A Cl(−) Cotransporter Selective for Nh(4) (+) over K(+) in Glial Cells of Bee Retina

There appears to be a flux of ammonium (NH(4) (+)/NH(3)) from neurons to glial cells in most nervous tissues. In bee retinal glial cells, NH(4) (+)/NH(3) uptake is at least partly by chloride-dependant transport of the ionic form NH(4) (+). Transmembrane transport of NH(4) (+) has been described previously on transporters on which NH(4) (+) replaces K(+), or, more rarely, Na(+) or H(+), but no transport system in animal cells has been shown to be selective for NH(4) (+) over these other ions.

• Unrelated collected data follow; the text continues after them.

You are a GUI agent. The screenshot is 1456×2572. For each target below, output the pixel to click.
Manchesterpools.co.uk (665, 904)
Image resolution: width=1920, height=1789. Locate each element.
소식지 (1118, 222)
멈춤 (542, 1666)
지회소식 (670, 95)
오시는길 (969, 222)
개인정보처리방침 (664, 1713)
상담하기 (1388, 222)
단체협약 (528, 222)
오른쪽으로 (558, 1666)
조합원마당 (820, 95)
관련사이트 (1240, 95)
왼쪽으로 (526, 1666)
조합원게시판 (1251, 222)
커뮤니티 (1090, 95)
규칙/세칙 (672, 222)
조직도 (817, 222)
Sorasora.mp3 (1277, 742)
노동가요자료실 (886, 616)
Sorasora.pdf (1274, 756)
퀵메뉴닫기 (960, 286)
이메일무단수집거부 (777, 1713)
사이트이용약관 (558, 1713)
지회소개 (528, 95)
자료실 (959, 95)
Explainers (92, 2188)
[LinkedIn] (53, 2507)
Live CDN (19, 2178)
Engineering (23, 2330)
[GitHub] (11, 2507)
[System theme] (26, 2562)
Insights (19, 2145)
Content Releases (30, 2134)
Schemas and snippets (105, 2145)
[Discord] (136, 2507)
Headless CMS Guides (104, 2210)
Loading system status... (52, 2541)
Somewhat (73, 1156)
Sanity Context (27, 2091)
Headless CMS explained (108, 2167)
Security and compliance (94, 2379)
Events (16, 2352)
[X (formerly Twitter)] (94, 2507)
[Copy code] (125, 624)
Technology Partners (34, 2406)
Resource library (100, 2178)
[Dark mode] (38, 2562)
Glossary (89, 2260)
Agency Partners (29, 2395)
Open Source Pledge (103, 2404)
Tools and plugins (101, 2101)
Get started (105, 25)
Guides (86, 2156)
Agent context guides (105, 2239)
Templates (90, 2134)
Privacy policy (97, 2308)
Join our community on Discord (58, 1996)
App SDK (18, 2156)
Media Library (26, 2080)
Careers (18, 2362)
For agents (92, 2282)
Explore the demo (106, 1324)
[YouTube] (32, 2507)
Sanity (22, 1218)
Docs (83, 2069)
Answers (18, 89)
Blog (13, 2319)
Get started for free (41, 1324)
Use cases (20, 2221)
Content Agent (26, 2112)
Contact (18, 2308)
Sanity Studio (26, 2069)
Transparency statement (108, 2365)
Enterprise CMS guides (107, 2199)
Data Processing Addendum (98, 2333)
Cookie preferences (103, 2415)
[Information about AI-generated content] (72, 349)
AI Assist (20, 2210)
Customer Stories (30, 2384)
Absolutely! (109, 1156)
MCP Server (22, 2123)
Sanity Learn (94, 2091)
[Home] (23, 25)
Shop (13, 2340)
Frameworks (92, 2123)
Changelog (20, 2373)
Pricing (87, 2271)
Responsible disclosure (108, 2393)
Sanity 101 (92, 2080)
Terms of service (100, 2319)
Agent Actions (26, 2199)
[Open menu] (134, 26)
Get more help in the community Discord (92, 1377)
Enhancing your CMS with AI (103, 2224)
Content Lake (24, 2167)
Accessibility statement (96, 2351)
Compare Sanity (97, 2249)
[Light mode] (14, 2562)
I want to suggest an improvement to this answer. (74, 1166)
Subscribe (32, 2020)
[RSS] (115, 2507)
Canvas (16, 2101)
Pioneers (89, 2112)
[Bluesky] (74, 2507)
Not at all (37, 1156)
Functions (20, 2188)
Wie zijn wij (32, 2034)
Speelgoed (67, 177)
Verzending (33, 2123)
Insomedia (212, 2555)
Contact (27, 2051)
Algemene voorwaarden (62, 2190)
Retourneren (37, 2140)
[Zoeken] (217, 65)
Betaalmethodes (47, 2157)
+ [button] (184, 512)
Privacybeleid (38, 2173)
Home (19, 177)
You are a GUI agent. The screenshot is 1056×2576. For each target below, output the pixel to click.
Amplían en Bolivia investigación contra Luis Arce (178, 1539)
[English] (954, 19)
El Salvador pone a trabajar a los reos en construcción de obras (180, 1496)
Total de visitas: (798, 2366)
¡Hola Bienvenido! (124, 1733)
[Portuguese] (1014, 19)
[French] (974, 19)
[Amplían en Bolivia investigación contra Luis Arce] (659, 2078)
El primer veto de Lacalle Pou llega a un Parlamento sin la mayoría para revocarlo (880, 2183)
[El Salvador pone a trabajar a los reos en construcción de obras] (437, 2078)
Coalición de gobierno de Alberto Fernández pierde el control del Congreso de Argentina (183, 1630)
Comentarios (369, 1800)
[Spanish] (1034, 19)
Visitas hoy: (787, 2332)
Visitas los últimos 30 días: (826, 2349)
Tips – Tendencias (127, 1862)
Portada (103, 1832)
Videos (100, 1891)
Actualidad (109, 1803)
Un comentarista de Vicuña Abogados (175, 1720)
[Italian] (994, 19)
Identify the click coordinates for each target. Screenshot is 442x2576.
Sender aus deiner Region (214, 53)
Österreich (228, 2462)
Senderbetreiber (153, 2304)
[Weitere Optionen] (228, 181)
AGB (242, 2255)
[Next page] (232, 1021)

To see if the NH(4) (+)-Cl(−) cotransporter on bee retinal glial cells is selective for NH(4) (+) over K(+) we measured ammonium-induced changes in intracellular pH (pH(i)) in isolated bundles of glial cells using a fluorescent indicator. These changes in pH(i) result from transmembrane fluxes not only of NH(4) (+), but also of NH(3). To estimate transmembrane fluxes of NH(4) (+), it was necessary to measure several parameters. Intracellular pH buffering power was found to be 12 mM. Regulatory mechanisms tended to restore intracellular [H(+)] after its displacement with a time constant of 3 min. Membrane permeability to NH(3) was 13 μm s(−1). A numerical model was used to deduce the NH(4) (+) flux through the transporter that would account for the pH(i) changes induced by a 30-s application of ammonium. This flux saturated with increasing [NH(4) (+)](o); the relation was fitted with a Michaelis-Menten equation with K (m) ≈ 7 mM. The inhibition of NH(4) (+) flux by extracellular K(+) appeared to be competitive, with an apparent K (i) of ∼15 mM. A simple standard model of the transport process satisfactorily described the pH(i) changes caused by various experimental manipulations when the transporter bound NH(4) (+) with greater affinity than K(+). We conclude that this transporter is functionally selective for NH(4) (+) over K(+) and that the transporter molecule probably has a greater affinity for NH(4) (+) than for K(+).